My story starts, as so many complex regional pain syndrome (CRPS) stories do, with a little arthroscopic surgery to fix a dislocating patella. I woke up to searing, burning, constant pain, a wound that wouldn’t close, and an inability to move my swollen leg from the knee down. I’m not going to go into the horrors of desensitizing my leg and learning to walk on it again. I will sum it up by saying it was months of hell that I wouldn’t wish on anyone.
And I, like anyone with a chronic illness who reaches a good plateau, thought I was through. I could walk, though sometimes I needed a cane. I resumed riding my horse, although the tall boots were painful enough to skip eating until they came off. My leg progressed to a “cold presentation” and spasming became more of a problem than the edema. I went back to work as an art teacher.
“I am going to conquer this,” I whispered to myself.
CRPS is a big, giant enigma. The best minds in medicine are beginning to wonder whether it is an autoimmune neuro-inflammatory disorder. It is known to progress, though not always. There are no medicines that treat the underlying unknown disease, just the symptoms. There is no cure. For me, lumbar sympathetic blocks helped my left leg, but not my pelvic or right leg problems. Stellate ganglion blocks helped my hand and arm. They don’t work for everyone, and no one knows why.
In the past six years, my body began a snowball of changes. I became asthmatic, developed digestive problems, cardiac symptoms, and insomnia. Then there was fibromyalgia, making it difficult to lay down, and coccydynia, making it painful to sit up. There were weird rashes and a new case of CRPS in my right arm and hand.

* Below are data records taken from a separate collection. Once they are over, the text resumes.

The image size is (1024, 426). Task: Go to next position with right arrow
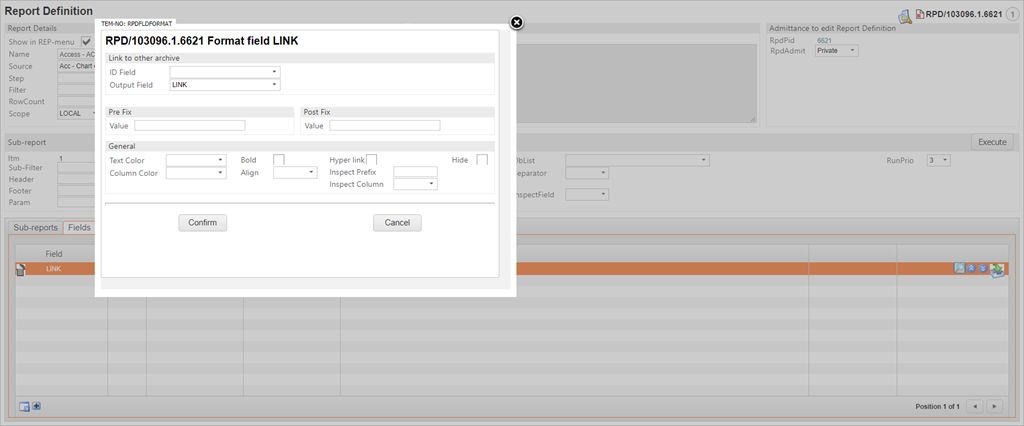[x=996, y=406]
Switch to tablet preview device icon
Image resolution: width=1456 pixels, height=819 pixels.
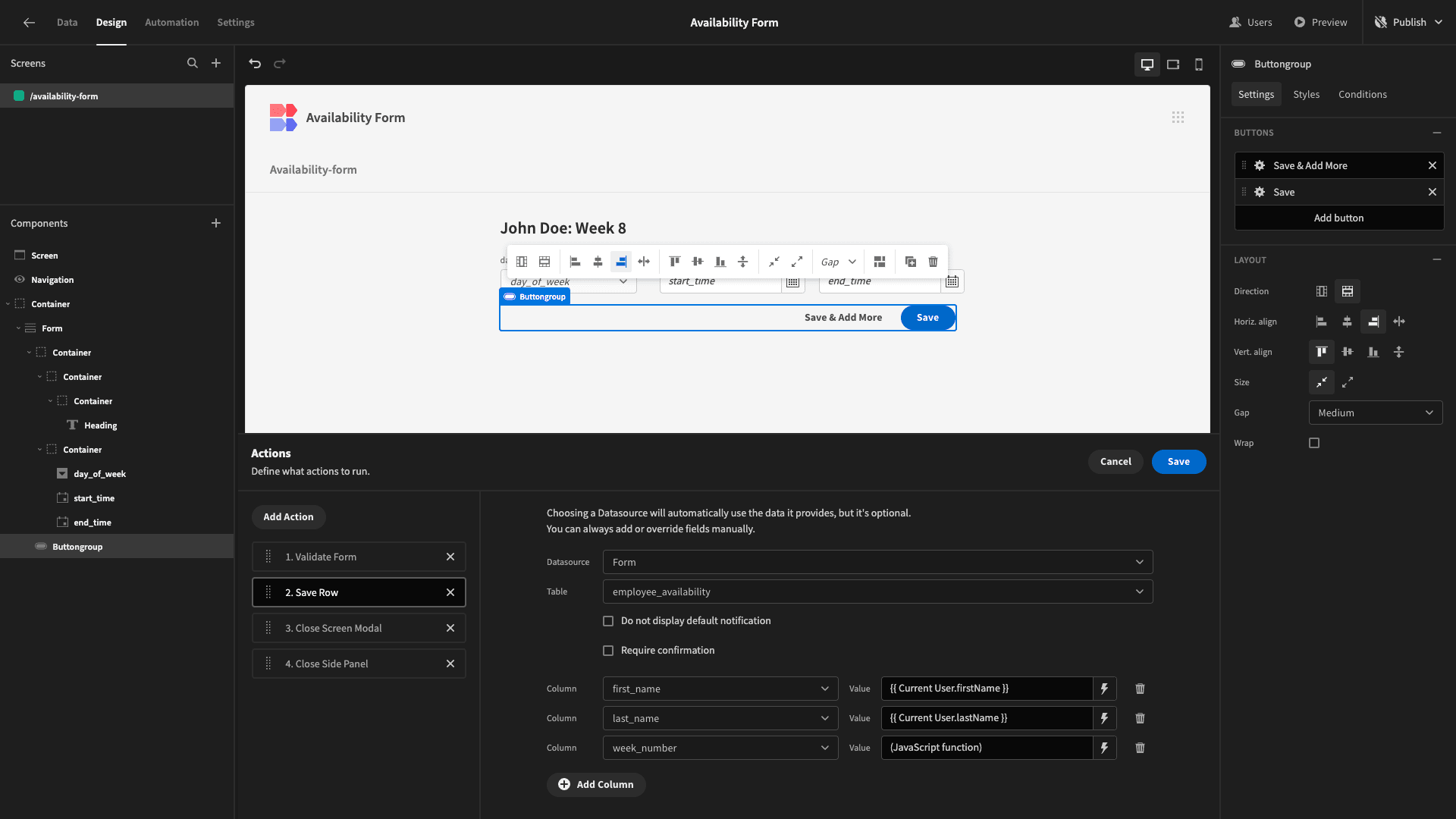pos(1173,64)
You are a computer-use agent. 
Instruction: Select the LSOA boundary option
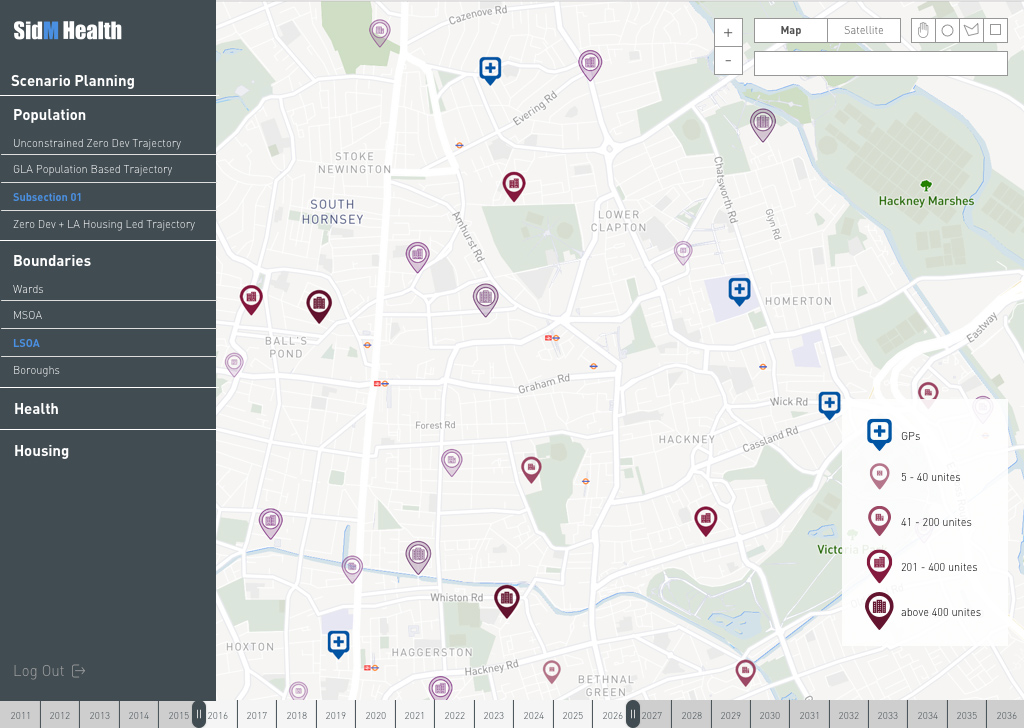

I developed allergies to medicines, pets, and most of nature it seemed.
Slowly I stopped riding.
Slowly I stopped shopping.
Slowly I stopped cooking, cleaning, or entertaining.
I even stopped driving myself if I could help it.
My cane became two canes. My insurance wouldn’t approve my blocks. To get through the school year, I broke down and ordered a metallic purple walker. Over the summer, I underwent spinal cord Implant surgery. The electrodes allow my spinal cord to ignore some of the pain signals.
Now, I can walk more without the walker. There are hidden aspects of this bionic miracle, though. I have to hook myself up to a recharger for a few hours once a week. I still have edema and color changes and spasms. I can’t tolerate the sensations all day, so I “turn myself off” after work.
In short, though I “look better,” I still have CRPS.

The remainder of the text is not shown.